Sen. Mitch Seabaugh, the Senate Republican whip, declared after hearing from one witness: “I have not bought into the hysteria of the global warming thing that is ... (being fanned by) a lot of people so they can push their products and their services that they couldn’t otherwise be able to utilize or to sell, so they have to create a hysterical situation so that they can, in fact, be able to ... (push their products) onto other people.”

But Sen. David Shafer, chairman of the Regulated Industries and Utilities Committee which was meeting jointly with Tolleson's group, said: "There is no question that the world is growing warmer, and to a degree, human activity has likely contributed to the warming."

He added later, ""Thousands of years ago, glaciers covered North America. They have steadily retreated for largely natural reasons. But we should carefully consider what global warming means for us, the extent to which human activity contributes to it, and what we should do about it."
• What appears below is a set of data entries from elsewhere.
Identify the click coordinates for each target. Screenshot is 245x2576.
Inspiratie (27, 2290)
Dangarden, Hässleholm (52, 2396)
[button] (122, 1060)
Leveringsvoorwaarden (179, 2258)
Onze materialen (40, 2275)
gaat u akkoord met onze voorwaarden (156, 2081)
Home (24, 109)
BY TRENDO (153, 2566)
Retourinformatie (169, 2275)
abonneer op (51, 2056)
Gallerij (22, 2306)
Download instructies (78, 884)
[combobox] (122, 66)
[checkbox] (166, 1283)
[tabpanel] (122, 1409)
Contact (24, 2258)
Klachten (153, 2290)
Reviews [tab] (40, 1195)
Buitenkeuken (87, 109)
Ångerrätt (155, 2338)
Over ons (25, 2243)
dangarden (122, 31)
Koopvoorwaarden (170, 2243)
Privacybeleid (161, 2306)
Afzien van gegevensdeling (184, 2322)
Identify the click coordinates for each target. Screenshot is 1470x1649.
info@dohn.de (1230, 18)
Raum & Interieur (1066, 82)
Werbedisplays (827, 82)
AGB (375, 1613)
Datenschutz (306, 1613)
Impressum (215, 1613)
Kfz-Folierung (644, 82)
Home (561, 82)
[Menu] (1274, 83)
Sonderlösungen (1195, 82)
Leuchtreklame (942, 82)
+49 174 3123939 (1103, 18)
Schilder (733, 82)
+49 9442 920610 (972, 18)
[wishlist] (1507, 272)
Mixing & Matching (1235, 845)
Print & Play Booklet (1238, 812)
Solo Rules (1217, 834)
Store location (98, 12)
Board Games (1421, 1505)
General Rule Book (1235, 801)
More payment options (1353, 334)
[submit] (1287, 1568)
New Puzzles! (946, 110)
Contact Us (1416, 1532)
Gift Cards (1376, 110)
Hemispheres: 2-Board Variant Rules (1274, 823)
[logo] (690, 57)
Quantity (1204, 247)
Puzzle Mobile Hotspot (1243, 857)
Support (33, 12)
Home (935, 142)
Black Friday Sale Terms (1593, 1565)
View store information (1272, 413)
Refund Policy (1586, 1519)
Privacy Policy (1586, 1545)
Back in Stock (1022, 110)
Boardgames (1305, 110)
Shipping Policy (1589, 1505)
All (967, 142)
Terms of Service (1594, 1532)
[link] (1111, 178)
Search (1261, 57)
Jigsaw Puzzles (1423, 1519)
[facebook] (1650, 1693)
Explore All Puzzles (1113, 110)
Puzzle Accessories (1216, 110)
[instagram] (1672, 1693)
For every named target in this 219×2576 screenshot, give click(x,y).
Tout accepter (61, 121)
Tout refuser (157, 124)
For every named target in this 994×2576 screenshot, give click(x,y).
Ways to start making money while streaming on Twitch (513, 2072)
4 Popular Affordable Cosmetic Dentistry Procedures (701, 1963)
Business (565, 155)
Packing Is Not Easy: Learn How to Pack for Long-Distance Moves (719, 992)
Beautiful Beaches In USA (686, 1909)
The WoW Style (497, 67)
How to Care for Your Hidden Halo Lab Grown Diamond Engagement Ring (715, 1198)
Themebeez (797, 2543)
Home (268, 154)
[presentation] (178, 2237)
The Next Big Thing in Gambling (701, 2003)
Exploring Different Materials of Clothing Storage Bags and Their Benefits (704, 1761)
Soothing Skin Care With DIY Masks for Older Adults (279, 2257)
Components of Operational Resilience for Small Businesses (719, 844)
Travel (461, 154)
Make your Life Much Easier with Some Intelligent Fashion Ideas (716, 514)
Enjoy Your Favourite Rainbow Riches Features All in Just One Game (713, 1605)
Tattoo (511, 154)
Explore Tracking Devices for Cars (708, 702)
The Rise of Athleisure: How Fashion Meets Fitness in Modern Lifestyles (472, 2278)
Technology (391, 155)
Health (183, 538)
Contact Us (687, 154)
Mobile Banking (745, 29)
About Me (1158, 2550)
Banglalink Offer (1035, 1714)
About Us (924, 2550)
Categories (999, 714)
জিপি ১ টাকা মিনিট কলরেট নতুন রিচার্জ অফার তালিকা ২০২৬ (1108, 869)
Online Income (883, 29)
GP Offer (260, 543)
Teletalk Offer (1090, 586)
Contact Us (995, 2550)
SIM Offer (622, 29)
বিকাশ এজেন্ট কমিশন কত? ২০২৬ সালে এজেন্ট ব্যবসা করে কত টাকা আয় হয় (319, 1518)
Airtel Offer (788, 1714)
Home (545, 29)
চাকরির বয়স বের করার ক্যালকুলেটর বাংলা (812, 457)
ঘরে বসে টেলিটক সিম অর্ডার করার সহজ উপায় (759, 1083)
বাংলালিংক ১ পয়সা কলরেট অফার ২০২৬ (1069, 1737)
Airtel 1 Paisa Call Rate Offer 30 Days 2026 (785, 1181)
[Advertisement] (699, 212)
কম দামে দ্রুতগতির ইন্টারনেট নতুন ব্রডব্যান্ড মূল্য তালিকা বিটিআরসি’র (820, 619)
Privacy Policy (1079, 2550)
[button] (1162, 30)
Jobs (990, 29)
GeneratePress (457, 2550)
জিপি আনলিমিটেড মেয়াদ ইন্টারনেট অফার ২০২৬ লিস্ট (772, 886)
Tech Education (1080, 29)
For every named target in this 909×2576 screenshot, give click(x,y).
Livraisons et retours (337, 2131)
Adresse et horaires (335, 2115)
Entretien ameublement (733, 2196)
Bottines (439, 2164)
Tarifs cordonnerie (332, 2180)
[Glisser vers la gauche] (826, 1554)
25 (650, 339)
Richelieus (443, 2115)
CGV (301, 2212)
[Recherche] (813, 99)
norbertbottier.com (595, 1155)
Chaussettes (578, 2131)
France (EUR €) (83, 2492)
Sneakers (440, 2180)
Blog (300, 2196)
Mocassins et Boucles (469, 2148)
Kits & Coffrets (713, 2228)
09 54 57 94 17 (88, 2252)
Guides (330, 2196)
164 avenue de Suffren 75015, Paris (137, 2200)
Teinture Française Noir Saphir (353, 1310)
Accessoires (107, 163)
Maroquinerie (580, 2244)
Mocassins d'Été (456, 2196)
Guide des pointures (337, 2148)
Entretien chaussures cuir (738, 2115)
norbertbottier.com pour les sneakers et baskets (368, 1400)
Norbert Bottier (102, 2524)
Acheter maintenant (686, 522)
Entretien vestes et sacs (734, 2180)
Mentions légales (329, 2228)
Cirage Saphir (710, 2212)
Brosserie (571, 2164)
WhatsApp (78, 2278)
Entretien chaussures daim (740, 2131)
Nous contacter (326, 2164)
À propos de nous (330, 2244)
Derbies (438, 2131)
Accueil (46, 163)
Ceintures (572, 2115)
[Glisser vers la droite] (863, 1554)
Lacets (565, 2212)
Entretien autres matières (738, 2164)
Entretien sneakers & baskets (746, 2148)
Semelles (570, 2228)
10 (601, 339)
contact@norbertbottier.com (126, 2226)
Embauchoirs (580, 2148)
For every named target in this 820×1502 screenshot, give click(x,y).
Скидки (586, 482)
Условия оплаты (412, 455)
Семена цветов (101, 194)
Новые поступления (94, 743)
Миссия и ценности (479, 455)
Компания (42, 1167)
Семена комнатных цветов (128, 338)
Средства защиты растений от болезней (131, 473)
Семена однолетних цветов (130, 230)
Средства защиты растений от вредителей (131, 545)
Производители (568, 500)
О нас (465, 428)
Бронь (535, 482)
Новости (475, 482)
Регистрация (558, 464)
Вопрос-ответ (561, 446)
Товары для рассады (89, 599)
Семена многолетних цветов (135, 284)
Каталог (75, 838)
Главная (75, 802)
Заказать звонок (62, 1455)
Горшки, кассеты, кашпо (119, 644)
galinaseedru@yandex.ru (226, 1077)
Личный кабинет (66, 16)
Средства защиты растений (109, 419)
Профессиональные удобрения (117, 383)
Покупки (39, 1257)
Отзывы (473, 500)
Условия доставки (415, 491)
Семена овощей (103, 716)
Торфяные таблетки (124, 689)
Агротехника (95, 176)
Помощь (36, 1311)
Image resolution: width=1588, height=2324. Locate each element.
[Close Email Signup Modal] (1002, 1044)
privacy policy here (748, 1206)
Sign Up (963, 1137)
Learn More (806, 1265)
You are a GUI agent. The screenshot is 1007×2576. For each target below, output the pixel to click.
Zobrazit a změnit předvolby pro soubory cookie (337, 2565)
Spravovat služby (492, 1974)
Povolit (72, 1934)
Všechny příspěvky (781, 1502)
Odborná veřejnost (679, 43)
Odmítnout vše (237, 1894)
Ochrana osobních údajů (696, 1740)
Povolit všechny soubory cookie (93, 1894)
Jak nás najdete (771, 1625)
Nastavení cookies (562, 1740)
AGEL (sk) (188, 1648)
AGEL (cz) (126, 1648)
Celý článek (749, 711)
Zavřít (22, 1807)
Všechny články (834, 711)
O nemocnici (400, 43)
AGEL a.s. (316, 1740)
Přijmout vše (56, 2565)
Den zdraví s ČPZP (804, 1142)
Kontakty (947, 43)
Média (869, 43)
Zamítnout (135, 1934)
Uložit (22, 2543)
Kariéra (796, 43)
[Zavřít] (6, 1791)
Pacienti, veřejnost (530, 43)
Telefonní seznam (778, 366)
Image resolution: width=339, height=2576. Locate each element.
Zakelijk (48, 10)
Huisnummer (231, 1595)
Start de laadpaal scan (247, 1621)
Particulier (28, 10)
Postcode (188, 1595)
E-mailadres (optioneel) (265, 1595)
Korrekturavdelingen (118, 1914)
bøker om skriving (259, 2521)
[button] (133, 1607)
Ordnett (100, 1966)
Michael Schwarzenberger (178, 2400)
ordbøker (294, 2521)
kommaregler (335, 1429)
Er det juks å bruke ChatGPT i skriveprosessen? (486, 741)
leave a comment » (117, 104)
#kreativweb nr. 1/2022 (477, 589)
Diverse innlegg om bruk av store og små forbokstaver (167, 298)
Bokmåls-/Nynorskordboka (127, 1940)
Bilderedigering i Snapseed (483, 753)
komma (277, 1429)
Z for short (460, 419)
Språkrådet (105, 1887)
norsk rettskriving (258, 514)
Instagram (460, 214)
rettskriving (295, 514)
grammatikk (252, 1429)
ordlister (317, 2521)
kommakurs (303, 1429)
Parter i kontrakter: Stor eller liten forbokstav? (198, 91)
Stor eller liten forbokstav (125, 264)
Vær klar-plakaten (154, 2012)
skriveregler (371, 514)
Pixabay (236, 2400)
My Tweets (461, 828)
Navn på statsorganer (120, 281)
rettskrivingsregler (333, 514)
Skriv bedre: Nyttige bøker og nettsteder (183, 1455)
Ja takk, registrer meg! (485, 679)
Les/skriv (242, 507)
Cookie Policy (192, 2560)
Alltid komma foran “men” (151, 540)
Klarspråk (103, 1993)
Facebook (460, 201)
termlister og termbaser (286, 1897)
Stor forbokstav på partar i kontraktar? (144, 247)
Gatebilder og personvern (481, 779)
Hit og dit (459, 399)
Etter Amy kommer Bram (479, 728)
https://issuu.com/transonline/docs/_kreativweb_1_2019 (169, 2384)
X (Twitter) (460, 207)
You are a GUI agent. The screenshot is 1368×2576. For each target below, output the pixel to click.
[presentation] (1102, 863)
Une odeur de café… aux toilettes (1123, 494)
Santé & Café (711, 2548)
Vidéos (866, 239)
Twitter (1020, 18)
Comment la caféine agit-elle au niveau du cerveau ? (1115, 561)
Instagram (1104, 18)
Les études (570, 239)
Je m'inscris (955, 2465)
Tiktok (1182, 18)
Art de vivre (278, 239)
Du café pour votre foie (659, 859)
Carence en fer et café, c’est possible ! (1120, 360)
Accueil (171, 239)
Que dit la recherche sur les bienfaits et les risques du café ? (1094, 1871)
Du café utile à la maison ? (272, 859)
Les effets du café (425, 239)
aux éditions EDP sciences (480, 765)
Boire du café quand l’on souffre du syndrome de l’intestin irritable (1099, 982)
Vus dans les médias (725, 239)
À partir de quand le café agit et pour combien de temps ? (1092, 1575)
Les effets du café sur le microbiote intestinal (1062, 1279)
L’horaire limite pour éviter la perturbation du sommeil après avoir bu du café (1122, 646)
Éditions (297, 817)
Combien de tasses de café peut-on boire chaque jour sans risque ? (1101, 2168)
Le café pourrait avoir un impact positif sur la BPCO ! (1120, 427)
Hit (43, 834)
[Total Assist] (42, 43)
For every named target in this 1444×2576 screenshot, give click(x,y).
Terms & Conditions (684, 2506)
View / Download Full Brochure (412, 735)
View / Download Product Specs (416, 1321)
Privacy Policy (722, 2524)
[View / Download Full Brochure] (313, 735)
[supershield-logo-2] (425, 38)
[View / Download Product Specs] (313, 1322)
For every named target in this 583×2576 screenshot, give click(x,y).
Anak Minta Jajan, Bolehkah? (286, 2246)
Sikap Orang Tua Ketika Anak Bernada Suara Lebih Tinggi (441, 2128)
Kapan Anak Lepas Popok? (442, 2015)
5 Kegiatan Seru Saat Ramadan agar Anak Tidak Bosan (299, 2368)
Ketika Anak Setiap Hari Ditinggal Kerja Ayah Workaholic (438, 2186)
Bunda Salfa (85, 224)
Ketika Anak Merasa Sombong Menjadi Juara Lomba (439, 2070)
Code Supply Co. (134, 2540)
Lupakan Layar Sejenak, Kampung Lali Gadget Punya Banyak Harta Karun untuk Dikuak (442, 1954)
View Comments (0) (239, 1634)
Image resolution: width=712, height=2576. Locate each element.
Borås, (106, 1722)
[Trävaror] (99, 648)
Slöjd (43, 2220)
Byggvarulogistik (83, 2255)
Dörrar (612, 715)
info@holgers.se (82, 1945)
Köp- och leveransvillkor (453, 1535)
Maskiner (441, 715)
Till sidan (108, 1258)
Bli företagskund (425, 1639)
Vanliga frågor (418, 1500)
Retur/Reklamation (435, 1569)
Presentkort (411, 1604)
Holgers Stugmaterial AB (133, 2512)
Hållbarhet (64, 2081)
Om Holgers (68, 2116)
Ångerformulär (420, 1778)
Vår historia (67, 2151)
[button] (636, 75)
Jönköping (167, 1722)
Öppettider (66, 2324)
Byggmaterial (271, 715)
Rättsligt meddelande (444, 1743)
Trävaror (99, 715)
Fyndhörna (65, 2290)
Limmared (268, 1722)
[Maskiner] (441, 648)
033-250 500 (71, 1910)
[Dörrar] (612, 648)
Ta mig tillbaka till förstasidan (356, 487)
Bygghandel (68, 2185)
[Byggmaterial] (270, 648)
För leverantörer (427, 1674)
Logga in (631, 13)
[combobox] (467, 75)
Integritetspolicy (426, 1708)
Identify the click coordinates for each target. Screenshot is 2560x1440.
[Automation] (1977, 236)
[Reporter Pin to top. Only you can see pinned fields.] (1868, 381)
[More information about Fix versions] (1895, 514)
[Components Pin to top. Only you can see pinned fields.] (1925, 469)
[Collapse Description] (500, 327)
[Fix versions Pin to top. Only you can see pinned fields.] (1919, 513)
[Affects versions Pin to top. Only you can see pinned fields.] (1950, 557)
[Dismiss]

The panel heard from two witnesses: Martin Rickerd, the British consul general in Atlanta, who told the panel what the UK has done to reduce its greenhouse gas emissions, including incentives and penalties on energy-intensive businesses and on automobile owners, and skeptic Harold Brown, an agricultural scientist and professor emeritus at the University of Georgia.

Rickerd said the overwhelming consensus among the international scientific community supports the global warming theory, but acknowledged that some believe the phenomenon is entirely natural. Even if the minority is right, he said, there will still be substantial benefits from reducing greenhouse gases in terms of cleaner air and water, and greater energy security.

Seabaugh was having none of that, however, and challenged him like a prosecutor cross-examining a hostile witness, at one point asking him to explain why - if the earth is warming - a World War II squadron that crashed in Greenland was found decades later beneath 250 feet of ice. The consul general countered that measurements show a glacier in Greenland has shrunk by 250 feet over recent decades. “It’s not uniform throughout the world,” he said.

Brown said: “Global warming is a wonderful environmental disease. It has a thousand symptoms and a thousand cures ... and it has 10s to 100s of thousands of practitioners with job security for decades to come unless the public and the press get tired of it.”

Tolleson said he plans more such meetings. A House committee held a hearing on the topic back in August.

The hearings apparently are the result of an attempt during a meeting of the National Conference of State Legislatures in Boston this summer to pass a resolution supporting the right of states to move faster than the federal government in imposing tougher measures to combat global warming, and in favor of a national standard on greenhouse emissions gas emissions.

Delegates from Georgia tried to insert language requiring a cost-benefit analysis of any climate change regulations that might affect the states. Seabaugh was one of them.

“We felt it was asinine to ask Congress for legislation that would be rammed down our throats without some analysis of the cost-benefit,” he said at the time.